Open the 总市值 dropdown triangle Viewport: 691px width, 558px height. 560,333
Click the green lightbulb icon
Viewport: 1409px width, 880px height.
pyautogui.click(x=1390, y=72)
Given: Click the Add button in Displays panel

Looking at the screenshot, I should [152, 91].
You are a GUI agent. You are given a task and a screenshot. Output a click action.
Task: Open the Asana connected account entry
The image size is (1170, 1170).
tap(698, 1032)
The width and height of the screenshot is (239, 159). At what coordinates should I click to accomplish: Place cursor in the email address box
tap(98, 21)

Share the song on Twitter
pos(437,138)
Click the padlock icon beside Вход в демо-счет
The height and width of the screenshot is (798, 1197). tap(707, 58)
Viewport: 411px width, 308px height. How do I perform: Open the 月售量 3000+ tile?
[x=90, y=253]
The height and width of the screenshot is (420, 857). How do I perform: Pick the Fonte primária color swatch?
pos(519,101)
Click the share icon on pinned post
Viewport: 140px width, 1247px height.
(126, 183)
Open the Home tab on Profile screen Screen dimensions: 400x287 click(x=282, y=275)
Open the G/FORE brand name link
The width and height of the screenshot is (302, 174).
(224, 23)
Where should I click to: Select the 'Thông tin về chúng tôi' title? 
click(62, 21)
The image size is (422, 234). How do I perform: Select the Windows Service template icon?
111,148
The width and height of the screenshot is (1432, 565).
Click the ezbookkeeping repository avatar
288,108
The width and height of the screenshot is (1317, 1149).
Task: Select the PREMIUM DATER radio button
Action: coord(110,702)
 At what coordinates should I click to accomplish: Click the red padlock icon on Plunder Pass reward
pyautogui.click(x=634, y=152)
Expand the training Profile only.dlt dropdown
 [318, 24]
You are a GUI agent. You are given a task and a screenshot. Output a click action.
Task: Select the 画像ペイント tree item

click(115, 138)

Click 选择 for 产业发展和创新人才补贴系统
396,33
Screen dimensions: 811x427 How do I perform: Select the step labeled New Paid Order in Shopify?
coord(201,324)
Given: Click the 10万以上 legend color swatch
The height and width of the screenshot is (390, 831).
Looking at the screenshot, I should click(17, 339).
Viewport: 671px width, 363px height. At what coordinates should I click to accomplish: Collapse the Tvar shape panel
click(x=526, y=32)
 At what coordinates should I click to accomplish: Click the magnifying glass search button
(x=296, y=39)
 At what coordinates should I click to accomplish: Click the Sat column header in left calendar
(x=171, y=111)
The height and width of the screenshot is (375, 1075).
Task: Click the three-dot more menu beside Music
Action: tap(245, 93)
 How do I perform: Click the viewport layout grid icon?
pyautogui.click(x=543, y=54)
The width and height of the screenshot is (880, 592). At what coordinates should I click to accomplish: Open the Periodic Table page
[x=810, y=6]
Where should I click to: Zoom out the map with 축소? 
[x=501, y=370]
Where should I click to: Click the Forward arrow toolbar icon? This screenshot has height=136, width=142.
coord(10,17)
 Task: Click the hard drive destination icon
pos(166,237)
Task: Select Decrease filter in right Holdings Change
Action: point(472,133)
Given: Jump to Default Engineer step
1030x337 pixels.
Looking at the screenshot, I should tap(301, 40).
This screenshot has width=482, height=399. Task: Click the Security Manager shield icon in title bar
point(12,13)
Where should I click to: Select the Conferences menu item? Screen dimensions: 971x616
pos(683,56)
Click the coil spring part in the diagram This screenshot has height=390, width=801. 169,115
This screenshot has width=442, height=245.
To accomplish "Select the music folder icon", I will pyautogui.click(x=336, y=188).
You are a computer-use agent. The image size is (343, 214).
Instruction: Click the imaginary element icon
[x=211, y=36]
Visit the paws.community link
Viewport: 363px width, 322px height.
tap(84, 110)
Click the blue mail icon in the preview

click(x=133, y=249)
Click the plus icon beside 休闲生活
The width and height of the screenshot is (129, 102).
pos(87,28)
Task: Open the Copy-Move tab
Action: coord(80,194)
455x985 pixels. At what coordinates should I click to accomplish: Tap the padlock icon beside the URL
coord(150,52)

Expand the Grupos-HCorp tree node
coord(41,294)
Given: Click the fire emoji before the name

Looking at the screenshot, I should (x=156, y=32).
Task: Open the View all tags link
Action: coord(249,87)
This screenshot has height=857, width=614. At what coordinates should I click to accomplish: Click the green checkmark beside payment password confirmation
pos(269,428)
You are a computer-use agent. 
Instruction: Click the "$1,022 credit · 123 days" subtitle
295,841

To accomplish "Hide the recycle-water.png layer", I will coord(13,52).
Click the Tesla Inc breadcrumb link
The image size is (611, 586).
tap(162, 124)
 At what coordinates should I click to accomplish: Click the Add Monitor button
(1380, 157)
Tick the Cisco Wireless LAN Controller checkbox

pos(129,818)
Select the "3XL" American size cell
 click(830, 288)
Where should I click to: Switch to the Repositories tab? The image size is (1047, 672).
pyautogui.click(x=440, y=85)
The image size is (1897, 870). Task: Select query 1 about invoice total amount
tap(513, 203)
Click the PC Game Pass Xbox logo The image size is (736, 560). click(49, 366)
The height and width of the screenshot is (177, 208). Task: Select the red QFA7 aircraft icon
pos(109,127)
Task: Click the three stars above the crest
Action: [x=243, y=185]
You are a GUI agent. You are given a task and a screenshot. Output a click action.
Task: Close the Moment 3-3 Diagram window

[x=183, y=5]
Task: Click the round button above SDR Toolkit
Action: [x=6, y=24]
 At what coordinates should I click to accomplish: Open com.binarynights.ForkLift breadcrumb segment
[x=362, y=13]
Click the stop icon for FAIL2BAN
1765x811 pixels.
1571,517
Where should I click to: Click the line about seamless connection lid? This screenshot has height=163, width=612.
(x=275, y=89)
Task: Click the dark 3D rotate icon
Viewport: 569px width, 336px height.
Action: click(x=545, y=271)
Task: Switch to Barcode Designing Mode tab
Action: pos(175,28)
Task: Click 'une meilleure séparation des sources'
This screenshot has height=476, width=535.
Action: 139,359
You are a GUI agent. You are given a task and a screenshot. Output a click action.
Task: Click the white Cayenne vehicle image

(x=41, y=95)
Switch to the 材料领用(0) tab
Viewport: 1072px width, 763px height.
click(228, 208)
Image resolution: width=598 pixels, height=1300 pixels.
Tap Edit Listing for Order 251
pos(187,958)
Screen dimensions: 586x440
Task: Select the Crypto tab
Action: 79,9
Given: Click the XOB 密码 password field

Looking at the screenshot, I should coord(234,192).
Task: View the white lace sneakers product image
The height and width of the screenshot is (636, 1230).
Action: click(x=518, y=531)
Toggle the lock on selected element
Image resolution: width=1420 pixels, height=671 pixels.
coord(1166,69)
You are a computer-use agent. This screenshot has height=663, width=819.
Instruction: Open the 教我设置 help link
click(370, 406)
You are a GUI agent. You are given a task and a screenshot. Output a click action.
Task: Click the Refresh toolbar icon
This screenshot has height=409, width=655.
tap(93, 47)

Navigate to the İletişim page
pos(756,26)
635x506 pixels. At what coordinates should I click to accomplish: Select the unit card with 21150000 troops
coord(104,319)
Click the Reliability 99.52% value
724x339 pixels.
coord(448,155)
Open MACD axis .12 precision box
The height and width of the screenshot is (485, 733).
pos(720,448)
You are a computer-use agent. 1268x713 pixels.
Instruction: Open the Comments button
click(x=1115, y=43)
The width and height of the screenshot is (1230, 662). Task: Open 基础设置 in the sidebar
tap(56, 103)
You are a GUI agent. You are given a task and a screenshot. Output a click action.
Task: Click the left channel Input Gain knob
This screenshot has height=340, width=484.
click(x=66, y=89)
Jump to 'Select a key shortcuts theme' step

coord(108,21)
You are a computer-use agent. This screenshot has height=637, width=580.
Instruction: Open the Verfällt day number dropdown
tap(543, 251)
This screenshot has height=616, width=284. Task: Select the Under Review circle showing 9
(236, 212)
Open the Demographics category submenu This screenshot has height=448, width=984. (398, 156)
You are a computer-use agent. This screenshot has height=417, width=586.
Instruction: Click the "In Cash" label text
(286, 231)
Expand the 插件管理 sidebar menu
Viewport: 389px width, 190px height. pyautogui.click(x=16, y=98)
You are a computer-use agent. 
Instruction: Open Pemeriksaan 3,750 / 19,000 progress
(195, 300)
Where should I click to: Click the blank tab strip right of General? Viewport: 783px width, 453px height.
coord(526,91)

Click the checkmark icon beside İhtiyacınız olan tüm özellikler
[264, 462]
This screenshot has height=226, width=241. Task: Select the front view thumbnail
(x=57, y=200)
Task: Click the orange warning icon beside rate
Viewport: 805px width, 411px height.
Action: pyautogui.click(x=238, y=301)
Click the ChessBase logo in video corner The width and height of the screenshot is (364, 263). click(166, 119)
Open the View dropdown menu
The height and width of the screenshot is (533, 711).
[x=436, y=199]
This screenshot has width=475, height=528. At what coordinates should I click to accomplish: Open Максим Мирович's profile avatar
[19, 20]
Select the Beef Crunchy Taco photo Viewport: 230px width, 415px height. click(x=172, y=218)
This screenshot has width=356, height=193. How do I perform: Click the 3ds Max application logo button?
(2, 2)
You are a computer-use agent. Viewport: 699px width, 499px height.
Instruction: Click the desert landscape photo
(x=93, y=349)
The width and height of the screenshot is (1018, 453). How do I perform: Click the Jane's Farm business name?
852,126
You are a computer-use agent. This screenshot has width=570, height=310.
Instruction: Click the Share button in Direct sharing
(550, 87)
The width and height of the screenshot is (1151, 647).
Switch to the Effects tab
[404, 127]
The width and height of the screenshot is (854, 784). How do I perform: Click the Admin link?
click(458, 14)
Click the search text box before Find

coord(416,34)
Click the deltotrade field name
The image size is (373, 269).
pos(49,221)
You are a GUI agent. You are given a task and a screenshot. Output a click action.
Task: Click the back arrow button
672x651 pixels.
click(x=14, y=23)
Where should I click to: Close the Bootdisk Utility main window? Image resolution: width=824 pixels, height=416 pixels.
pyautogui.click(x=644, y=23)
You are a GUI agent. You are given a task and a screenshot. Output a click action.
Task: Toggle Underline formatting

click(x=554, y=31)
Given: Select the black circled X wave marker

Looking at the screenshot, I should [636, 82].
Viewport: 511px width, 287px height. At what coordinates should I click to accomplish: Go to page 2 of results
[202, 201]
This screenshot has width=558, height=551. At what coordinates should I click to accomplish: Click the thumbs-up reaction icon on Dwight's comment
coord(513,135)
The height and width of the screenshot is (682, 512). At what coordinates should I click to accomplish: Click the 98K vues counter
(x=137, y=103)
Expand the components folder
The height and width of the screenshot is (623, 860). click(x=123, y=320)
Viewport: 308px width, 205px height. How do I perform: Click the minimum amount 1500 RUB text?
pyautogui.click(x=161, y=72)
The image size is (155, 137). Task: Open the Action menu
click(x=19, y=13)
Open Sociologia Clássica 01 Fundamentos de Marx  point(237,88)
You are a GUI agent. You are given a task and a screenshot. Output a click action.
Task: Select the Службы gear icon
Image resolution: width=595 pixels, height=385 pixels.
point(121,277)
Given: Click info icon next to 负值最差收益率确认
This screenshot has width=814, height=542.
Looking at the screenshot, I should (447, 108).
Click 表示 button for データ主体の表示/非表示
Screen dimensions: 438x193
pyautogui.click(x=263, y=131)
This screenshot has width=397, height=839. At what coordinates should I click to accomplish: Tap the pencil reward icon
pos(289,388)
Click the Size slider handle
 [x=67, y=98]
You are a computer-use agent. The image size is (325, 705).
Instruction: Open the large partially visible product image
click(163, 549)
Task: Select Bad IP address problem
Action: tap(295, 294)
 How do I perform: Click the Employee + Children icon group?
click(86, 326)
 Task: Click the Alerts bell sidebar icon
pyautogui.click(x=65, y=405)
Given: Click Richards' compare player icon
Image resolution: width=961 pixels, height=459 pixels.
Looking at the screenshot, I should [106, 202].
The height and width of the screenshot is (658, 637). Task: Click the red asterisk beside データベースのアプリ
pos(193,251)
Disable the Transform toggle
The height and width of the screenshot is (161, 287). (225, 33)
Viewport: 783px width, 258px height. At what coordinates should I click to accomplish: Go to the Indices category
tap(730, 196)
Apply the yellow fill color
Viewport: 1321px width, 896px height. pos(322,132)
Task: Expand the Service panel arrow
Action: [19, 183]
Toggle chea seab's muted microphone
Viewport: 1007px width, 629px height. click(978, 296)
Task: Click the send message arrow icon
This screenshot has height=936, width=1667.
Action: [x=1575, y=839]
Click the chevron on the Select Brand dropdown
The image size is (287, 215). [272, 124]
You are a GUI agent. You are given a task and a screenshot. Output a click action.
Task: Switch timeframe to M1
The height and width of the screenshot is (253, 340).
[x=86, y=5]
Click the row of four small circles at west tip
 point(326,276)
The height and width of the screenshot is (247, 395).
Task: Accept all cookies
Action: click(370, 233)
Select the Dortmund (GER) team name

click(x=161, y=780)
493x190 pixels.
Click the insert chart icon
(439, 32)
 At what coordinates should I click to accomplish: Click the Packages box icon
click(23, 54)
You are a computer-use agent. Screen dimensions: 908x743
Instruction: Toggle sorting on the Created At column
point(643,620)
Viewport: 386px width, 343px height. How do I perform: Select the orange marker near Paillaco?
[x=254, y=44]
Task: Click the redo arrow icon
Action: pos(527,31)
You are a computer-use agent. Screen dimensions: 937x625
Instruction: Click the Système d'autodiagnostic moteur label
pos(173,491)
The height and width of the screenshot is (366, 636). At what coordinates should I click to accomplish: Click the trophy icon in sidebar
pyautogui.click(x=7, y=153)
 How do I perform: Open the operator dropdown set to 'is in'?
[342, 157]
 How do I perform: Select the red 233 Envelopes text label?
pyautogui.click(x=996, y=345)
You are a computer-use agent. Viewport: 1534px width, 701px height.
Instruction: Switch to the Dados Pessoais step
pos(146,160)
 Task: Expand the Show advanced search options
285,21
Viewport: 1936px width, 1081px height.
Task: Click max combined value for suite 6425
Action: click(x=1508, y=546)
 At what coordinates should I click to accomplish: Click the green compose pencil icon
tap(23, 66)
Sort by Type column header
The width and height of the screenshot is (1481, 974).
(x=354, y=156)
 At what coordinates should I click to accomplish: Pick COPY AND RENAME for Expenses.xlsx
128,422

··········

▸ EXERCISE
Go back to the listing above. Copy word for word the lines from the one with "This screenshot has width=442, height=245." through the one with "Visit the paws.community link", and nothing more.

▸ OUTPUT OF THE TASK
This screenshot has width=442, height=245.
To accomplish "Select the music folder icon", I will pyautogui.click(x=336, y=188).
You are a computer-use agent. The image size is (343, 214).
Instruction: Click the imaginary element icon
[x=211, y=36]
Visit the paws.community link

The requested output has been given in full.